Pandemics & Society Seminar, 7 November: Projecting the long-term effects of the COVID-19 pandemic on U.S. population structure

For the sixth Pandemics & Society Seminar of our Fall 2024 series we are pleased to welcome Andrea Tilstra (University of Oxford). The seminar will be held on Thursday, 7 November at the normal time (1600 CEST). More information about our speaker and the presentation is below. You can sign up for email notifications about the seminar series, including the Zoom details, here.

Abstract

The immediate, direct effects of the COVID-19 pandemic on the United States population are substantial. Millions of people were affected by the pandemic: many died, others did not give birth, and still others could not migrate. Research that has examined these individual phenomena is important, but fragmented. The disruption of mortality, fertility, and migration jointly affected U.S. population counts and, consequently, future population structure.

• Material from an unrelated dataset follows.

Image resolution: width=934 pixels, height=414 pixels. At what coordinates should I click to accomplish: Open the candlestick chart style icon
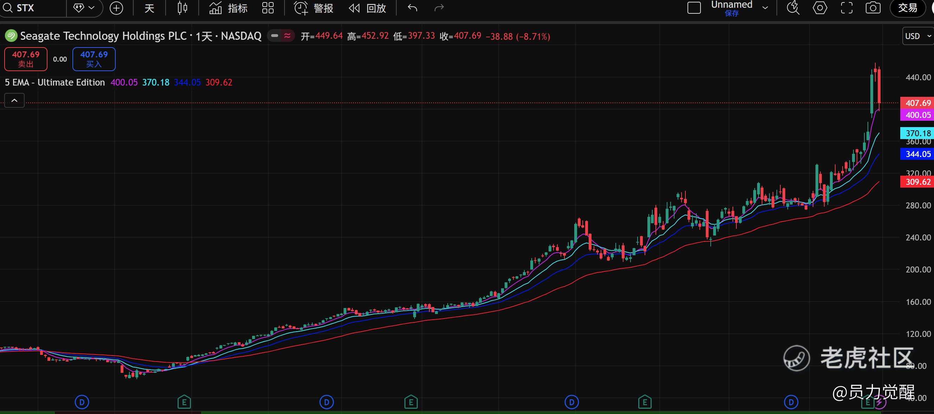pos(182,8)
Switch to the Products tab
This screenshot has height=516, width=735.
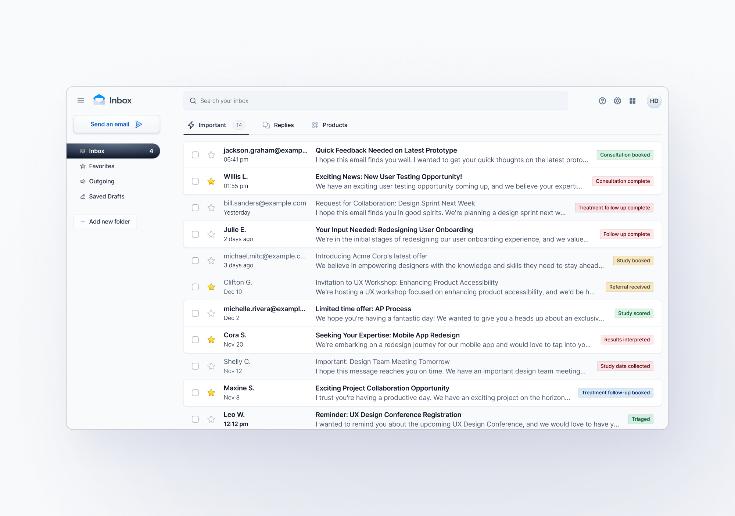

We use data from the United Nations World Population Prospects and the cohort component projection method to isolate the effect of the pandemic on U.S. population estimates until 2060. If the pandemic had not occurred, we project that the population of the U.S. would have 2.1 million (0.63%) more people in 2025, and 1.7 million (0.44%) more people in 2060. Pandemic-induced migration changes are projected to have a larger long-term effect on future population size than mortality, despite comparable short-term effects.

About the Speaker

Andrea Tilstra is a Marie Skłodowska-Curie Research Fellow at the University of Oxford, at the Leverhulme Centre for Demographic Science. She is based in the Departments of Population Health and Sociology and at Nuffield College. Her work spans quantitative medical sociology and social demography, and seeks to better understand the underlying social determinants of population health.